Aid to Families with Dependent Children (AFDC) The main form of individual welfare payments until the mid-1990s. More recent programs come in the form of grants to states, where the state distributes the family assistace as needed.
American Bar Association (ABA) The organization that ranks judiciall nominees as well qualified, qualified, or not qualified. These rankings are used to assess nominees prior to their hearings in the Senate.
amicus curiae brief Summary case arguments given by interested parties who may be affected by the outcome of a case. This "friend of the court" summary is supposed to give judges more information about the arguments and the possible outcomes.
Anit-Federalists Members of the opposition to the new Constitution; they lost the vote but forced the promise that a set of rghts would be added as amendments by the new government. This became the Bill of Rights.
apportionment Legislation that concerns the raising of revenues by the government.
appropriation bill A bill that provides funding for a program that has been authorized, usually for one year at a time.
approval rating A measurement of how popular, or unpopular, a leader or program is among the public.

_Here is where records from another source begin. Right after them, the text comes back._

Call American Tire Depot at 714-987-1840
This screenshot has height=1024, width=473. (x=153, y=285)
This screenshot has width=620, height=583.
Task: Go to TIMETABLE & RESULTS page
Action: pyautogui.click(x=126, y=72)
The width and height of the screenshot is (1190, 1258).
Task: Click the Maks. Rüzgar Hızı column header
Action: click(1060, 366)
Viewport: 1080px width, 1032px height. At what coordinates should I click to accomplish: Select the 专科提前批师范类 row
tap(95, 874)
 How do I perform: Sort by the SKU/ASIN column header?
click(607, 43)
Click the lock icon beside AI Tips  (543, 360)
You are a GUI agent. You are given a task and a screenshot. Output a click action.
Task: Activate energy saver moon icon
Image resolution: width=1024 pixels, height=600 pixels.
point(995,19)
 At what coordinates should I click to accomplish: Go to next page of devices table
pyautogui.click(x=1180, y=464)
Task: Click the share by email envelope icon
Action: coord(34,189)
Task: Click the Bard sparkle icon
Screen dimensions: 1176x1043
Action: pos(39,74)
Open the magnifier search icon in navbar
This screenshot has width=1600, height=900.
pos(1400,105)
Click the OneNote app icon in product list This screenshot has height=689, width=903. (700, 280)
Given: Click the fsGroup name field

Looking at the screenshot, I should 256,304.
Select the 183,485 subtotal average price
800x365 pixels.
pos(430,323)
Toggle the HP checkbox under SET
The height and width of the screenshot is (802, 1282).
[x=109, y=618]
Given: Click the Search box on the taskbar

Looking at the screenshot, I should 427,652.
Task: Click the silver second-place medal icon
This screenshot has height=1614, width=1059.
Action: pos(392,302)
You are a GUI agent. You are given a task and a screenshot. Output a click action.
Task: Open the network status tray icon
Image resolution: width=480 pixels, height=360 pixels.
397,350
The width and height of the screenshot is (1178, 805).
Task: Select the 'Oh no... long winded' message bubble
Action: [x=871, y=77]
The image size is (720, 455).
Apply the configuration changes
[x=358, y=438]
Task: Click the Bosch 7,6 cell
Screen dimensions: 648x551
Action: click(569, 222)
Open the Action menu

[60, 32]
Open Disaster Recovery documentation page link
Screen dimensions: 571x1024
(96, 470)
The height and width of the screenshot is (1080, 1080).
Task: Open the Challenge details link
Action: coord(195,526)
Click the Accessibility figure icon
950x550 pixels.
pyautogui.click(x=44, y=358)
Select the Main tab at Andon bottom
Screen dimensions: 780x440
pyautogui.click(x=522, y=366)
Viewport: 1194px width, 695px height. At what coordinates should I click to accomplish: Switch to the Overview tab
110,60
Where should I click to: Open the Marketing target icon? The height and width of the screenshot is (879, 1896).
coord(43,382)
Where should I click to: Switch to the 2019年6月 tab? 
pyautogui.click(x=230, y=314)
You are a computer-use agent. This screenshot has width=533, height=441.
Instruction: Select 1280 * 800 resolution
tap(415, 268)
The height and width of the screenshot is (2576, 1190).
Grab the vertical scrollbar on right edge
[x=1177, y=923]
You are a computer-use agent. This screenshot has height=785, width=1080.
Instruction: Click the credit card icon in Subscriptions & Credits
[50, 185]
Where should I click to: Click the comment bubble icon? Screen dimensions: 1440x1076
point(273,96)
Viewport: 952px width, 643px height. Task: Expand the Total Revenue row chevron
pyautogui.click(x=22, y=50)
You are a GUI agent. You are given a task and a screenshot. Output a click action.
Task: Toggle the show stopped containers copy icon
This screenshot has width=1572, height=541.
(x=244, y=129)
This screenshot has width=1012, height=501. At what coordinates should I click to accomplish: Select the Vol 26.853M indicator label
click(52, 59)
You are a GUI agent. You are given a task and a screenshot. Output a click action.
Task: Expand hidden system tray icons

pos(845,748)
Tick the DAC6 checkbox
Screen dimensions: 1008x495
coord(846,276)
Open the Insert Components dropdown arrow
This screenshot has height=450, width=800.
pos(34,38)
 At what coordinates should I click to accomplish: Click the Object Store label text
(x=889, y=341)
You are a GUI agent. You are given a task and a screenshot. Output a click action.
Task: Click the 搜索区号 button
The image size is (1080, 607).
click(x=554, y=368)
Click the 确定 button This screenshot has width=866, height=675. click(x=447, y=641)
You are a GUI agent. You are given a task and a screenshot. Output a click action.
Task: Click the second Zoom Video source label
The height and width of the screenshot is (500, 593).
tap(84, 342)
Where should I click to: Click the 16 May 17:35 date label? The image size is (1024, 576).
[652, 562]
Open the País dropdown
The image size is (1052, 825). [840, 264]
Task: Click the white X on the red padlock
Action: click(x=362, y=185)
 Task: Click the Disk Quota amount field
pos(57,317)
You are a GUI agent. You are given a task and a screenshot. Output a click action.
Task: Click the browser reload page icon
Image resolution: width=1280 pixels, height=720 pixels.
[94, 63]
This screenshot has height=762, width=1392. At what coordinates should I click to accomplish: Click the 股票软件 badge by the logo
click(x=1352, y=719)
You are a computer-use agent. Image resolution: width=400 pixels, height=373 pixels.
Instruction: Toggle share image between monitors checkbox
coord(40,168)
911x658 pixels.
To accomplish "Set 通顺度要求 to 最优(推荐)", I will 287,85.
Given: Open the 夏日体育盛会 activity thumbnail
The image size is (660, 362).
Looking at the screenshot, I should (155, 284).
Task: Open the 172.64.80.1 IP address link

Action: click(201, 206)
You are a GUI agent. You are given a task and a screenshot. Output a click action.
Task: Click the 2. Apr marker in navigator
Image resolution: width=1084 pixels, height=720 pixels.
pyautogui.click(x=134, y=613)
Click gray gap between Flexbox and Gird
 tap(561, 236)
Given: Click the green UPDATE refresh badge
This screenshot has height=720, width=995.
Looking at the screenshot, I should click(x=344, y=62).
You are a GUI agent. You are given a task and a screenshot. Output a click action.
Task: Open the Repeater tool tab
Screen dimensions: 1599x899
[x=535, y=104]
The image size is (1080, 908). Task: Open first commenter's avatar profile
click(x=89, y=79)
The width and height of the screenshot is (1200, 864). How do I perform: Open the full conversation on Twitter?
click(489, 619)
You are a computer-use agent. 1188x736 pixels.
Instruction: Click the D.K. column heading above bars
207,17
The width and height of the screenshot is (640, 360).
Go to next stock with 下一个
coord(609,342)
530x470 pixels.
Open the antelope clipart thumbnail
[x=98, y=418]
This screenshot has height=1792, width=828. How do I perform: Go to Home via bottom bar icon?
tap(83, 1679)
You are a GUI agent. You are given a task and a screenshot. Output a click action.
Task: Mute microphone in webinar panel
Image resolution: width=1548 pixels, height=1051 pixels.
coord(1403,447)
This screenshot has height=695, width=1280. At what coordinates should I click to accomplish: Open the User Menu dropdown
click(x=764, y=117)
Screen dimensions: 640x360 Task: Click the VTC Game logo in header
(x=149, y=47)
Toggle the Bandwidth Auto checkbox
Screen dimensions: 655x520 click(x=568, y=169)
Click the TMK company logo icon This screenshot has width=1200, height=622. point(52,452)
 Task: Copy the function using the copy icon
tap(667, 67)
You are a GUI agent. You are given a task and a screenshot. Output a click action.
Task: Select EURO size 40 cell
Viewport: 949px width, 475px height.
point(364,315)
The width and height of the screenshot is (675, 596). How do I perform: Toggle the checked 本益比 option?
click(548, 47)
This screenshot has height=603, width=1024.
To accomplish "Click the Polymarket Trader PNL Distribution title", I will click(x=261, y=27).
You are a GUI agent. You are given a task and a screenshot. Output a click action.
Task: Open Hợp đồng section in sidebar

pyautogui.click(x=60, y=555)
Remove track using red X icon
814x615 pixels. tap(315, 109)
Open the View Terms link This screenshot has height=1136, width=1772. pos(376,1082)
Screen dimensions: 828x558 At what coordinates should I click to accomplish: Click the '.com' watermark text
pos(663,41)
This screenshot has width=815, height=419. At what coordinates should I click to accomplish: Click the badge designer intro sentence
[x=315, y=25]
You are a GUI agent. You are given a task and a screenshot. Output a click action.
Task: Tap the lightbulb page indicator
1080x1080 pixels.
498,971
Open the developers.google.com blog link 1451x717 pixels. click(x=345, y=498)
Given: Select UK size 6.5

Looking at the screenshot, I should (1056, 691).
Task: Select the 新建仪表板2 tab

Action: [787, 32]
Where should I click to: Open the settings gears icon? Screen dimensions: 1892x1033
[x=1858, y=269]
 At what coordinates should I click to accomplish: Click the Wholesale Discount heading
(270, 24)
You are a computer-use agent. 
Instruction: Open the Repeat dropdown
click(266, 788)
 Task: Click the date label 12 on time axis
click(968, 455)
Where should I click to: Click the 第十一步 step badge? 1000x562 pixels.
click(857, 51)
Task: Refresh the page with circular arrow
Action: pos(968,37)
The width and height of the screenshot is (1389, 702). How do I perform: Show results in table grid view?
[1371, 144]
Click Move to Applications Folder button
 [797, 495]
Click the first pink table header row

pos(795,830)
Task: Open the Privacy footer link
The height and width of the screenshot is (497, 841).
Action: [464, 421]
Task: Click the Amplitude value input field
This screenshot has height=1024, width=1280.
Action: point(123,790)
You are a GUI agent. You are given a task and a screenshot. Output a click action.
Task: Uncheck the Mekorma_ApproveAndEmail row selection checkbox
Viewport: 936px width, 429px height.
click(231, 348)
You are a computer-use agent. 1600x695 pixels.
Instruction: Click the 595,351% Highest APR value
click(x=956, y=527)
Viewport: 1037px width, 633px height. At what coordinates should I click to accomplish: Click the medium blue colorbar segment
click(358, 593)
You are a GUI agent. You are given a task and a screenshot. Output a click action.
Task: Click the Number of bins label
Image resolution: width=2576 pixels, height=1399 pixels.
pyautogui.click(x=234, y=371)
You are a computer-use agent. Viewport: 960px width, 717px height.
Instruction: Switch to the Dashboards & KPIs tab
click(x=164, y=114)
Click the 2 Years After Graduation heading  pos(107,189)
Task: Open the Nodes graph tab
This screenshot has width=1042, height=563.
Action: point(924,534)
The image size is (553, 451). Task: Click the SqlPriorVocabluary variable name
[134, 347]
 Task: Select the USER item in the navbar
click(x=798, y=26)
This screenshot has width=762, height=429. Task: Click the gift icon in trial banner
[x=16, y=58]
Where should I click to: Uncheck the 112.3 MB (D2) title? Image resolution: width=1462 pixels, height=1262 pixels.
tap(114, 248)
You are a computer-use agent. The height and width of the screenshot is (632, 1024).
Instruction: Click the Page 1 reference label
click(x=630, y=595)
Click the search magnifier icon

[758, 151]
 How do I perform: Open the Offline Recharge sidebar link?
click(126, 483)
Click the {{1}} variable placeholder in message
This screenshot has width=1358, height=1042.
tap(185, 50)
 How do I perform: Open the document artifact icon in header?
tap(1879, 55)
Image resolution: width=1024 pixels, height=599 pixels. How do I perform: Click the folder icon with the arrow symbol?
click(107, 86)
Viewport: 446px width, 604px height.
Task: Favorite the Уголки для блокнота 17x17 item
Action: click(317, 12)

back-bencher A nickname given to newer members of Congress who have few important positions or those more senior members who tend to avoid positions of power or controversy.
balanced budget The goal of the federal government to spend only the amount of money collected from tax revenues. Previous efforts to legislate such spending limits or to create an amendment for this goal have failed.
ballot initiative A form of direct democracy letting citizens petition for issues decided via direct ballot (not legislative branch). Popular in CA (for reducing/reorganizing taxes) it has caused issues when opposing initiatives are passed or prevent agencies from working.
beltway ("inside the beltway") References the highway loop that enfolds the greater D.C. area & seems to isolate U.S. leaders. If leaders focus only on lobby groups & the hallways of power (unconcerned with the interests of the U.S. at large) they’re said to be thinking in the beltway.
bicameral The "two chambers" of Congress: the House of Representatives and the Senate.
bilateral agreement The resulting agreement when two nations create a joint policy.
bill A proposed law being debated in Congress.
bipartisan A label given if support for something comes from members of both parties.
bloc A voting group that tends to include those with common interests and views.
block grants Monies given to communities and states for general programs, such as social services and development projects.
blog A media outlet that presents rumors, opinions, & some news. Blogs tend to be very partisan. Blogs have the power to investigate where mainstream media outlets hesitate. Criticisms = lack of filtering & editing & their lack of responsibility toward facts.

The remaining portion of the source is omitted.